Mauritius Times : La signification mondiale du pontificat réformateur et engagé du pape François, premier pape sud-américain et jésuite, qui s’est élevé contre les ravages du néolibéralisme, a plaidé pour plus de justice sociale et a défendu l’environnement, est soulignée par la présence attendue de nombreux dirigeants à ses obsèques. Comment cela illustre-t-il l’influence continue de l’Église catholique dans un monde de plus en plus sécularisé ?

Yvan Martial : La mort du pape François nous interpelle. Elle est invitation à un sursaut qualitatif. Que changera-t-elle en mieux dans notre vie ? Sans réaction à pareille exhortation, nous restons vautrés dans notre médiocrité.

François attend davantage de chacun d’entre nous. Il interpelle notre monde. Ce monde marqué par des génocides et pas seulement à Gaza, au Soudan, en Ukraine. Un monde dominé par deux irresponsables, Trump et Poutine. Ils pourraient ne pas avoir grand-chose à envier à Caligula, à Néron, à Napoléon, à Adolf Hitler, à Josef Staline. Ils semblent n’avoir de comptes à rendre à personne sur Terre. Ils tiennent pourtant les Nations Unies entre leurs serres en forme de véto. Pauvre Franklin Roosevelt. Heureusement nous n’avons pas à les juger. Laissons cela à leur Créateur. Ou plus exactement à eux-mêmes. Quand ils seront forcés de voir clair en eux. Laissons-les à leur conscience. En supposant qu’ils en aient une.
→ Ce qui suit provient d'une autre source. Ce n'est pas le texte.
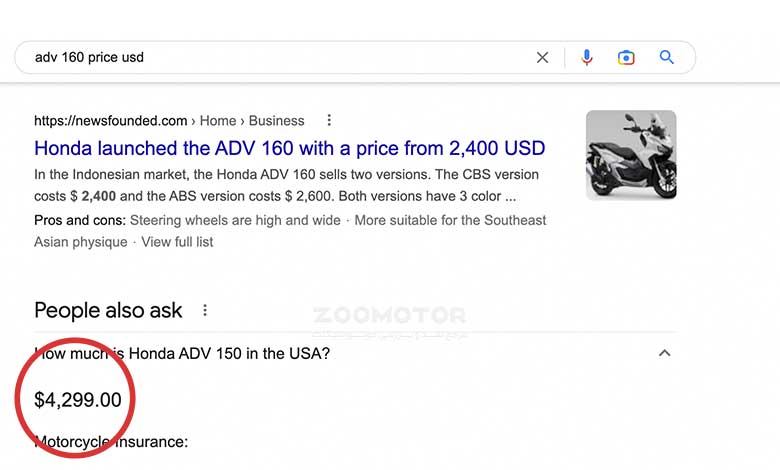780x470 pixels.
Task: Click the 'Pros and cons:' label
Action: pyautogui.click(x=80, y=220)
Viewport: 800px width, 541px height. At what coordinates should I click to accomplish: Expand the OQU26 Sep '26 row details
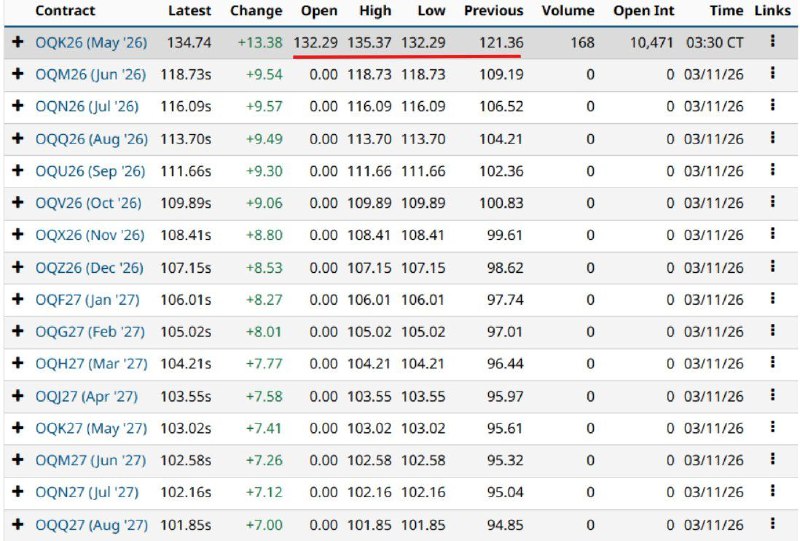[x=17, y=171]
Notre monde, dérivant sur une planète gangrénée par notre folle surconsommation de plastique et autres produits pétroliers. Unique planète. Sans stepney. Un monde s’acharnant à son autodestruction, parce que sacrifiant à de faux dieux, ayant pour noms égoïsme forcené, le plus matérialiste qui soit, loi de la jungle la plus débridée, etc.
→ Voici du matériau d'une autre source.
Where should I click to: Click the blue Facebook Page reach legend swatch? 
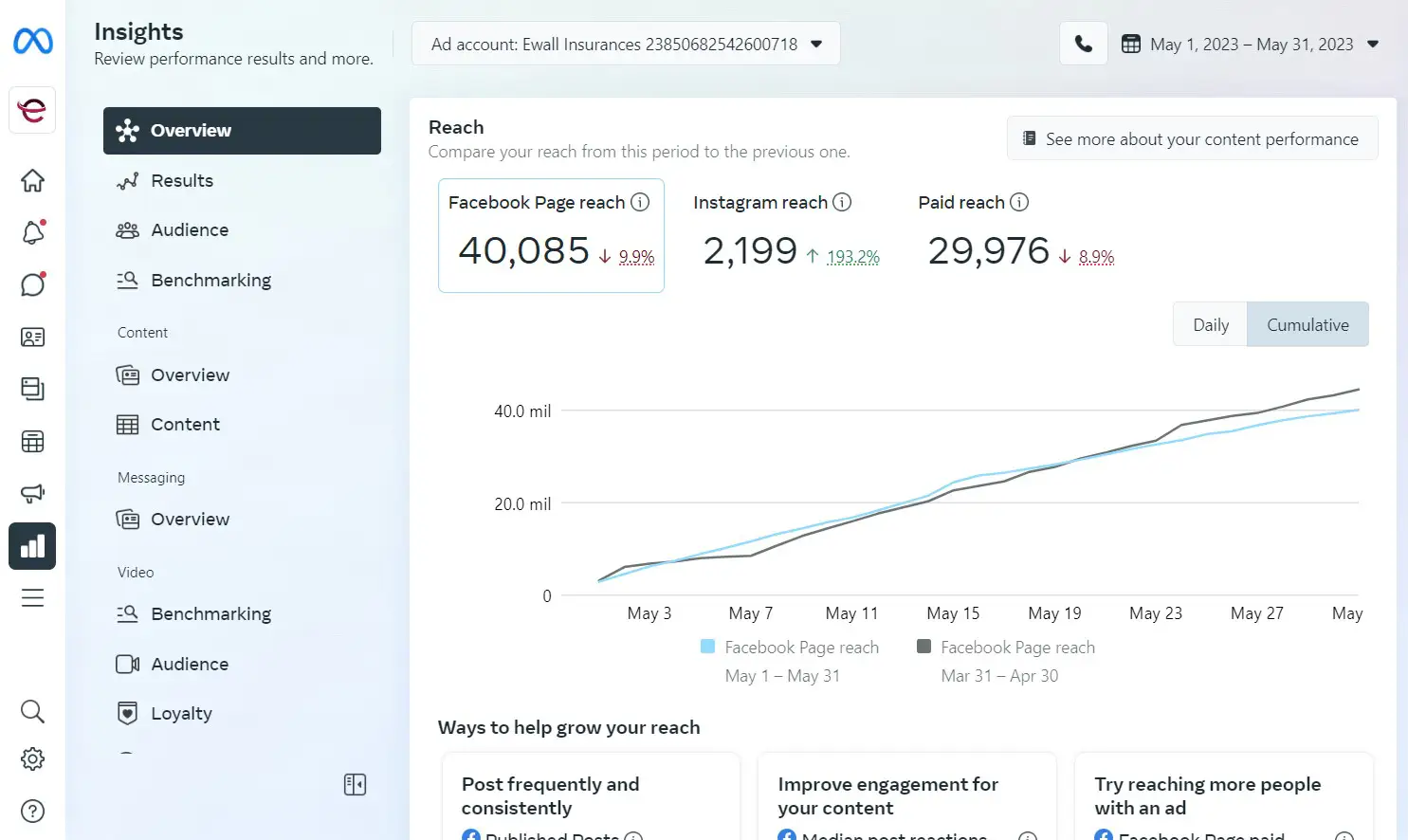click(x=707, y=647)
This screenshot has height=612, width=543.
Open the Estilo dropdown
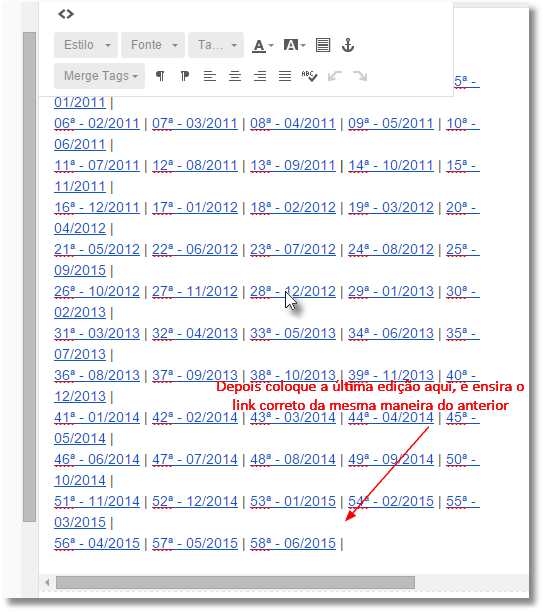(86, 45)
Le pape François est mort ? Qu’en savons-nous ? Il est certes autant question, ces jours-ci, de « résurrection » que d’œufs de Pâques. La prudence est donc de mise. D’autant plus qu’il n’a pas encore été mis au tombeau. Soyons patients.

Le pape François est mort ! La belle blague. Il veut vivre dans nos cœurs. Il vit si nous voulons qu’il survive en nous. Si nous voulons qu’il éclaire notre vie. Il n’est jamais plus agissant et charismatique. Il continue à nous montrer le chemin menant à notre Dieu et Père infiniment clément et miséricordieux. Tout dépend de chacun d’entre nous. C’est une question de conviction pouvant changer notre vie.
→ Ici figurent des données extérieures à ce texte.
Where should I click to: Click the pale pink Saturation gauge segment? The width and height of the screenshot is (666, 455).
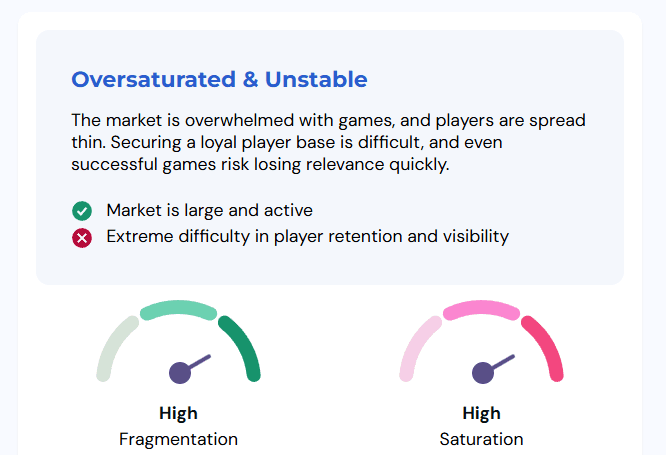click(417, 346)
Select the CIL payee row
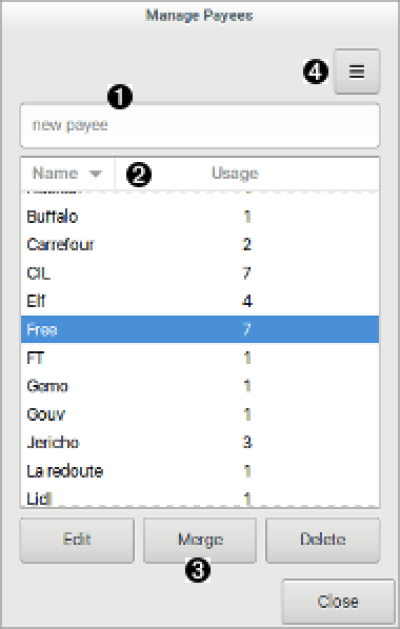Screen dimensions: 400x629 (x=200, y=273)

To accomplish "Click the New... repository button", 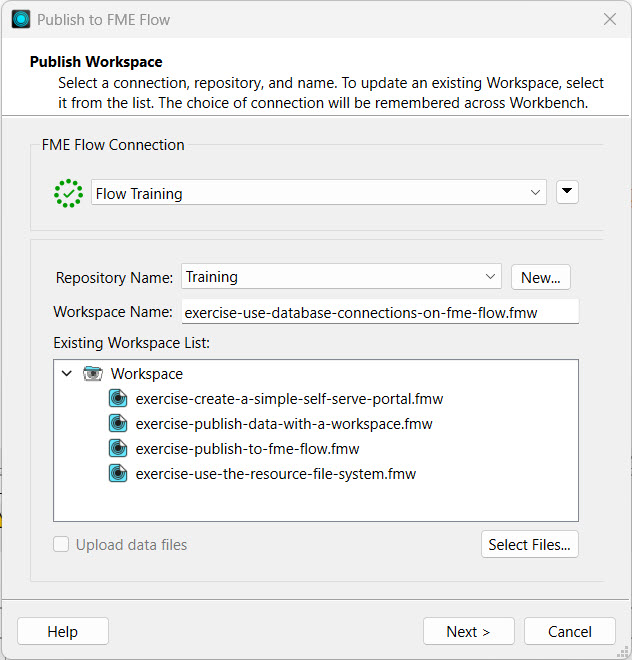I will (540, 277).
Nous y croyons ou nous n’y croyons pas. La foi s’offre à tous. Il dépend de nous de l’accepter ou de la refuser. Il ne faut pas comprendre pour croire. Il faut croire pour comprendre. Nous avons le droit, la liberté, de refuser cet incomparable cadeau de Pâques. A l’heure du choix, à refaire à chaque instant de notre vie, le sourire bienveillant du pape François nous accompagne. Patiemment. Toujours respectueux de notre liberté d’accepter ou de refuser. Mais notre réponse engage notre éternité.

Quoi demander de plus au pape François ? Il reçoit enfin son invitation à prendre la place qui, par la grâce de Jésus le Palestinien, lui revient dans la Maison de son Père des Cieux et Sauveur de toute humanité. Peut-être aux côtés de notre Bon Père Laval, au chevet duquel il a prié pour nous, le 9 septembre 2019. Je le devine suppliant le pardon de ses péchés, de n’avoir pu faire que ce qu’il pouvait faire.

J’imagine Jésus, ce Palestinien, lui rappelant l’éloge de l’obole de la veuve. Nous donnons notre superflu. Elle donne ce qu’elle a de plus précieux. Toute la richesse dont elle dispose. Dieu est Celui qui scrute les cœurs et les reins. Il sait tout de nos misérables vies. Il sait mieux que nous ce qu’il y a en nous de sainteté et de diablerie. C’est notre papa. Faisons-Lui confiance. Lui seul peut nous sauver du néant.

Le pape François meurt mais seulement aux yeux de notre monde, tellement myope. Il naît surtout à une nouvelle vie. A la Vraie Vie. Et pour l’Eternité. Alléluia ! Il partage la Béatitude de son Père des Cieux, Créateur de toutes choses et Sauveur de toutes nos Humanités. Celles de tous temps et de tous lieux, Rédempteur de nos mondes passés et à venir. A ses côtés, se tient François d’Assises, reconnaissant en lui un frère en Christ.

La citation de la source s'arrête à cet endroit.